**ASSIGNMENT:**
Could you please find each line in the records that contains the word "agent" and copy it?

SUPPLIED RECORDS section start

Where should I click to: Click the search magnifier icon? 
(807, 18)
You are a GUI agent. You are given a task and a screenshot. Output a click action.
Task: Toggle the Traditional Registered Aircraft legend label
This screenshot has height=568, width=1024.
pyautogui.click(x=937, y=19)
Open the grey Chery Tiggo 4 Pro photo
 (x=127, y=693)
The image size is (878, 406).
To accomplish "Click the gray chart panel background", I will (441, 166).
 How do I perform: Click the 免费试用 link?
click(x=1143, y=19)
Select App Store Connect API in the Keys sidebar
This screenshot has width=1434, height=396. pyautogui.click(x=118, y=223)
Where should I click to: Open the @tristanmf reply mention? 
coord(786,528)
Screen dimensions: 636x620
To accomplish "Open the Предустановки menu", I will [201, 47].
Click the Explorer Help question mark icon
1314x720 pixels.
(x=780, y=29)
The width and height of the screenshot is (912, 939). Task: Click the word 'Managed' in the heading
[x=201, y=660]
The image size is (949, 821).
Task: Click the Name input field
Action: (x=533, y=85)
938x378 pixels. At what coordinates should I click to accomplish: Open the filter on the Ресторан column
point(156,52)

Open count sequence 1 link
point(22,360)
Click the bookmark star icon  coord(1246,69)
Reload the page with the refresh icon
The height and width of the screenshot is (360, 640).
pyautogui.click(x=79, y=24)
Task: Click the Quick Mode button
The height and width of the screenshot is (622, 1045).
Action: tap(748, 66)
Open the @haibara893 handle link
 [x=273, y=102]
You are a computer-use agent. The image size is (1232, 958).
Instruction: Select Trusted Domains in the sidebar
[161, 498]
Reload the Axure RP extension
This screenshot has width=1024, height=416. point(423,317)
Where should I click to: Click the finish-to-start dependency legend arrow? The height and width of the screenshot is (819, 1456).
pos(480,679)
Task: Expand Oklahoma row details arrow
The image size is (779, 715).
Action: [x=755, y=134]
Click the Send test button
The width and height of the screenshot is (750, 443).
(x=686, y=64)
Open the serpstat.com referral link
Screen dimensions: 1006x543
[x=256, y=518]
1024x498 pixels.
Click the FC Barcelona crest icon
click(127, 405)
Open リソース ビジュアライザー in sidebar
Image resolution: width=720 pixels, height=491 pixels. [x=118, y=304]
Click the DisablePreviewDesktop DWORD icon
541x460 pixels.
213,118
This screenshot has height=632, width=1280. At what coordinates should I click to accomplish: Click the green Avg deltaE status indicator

SUPPLIED RECORDS section end

**WRITTEN REPLY:**
You are a GUI agent. You are given a task and a screenshot. Output a click action.
You are a computer-use agent. The image size is (1232, 958).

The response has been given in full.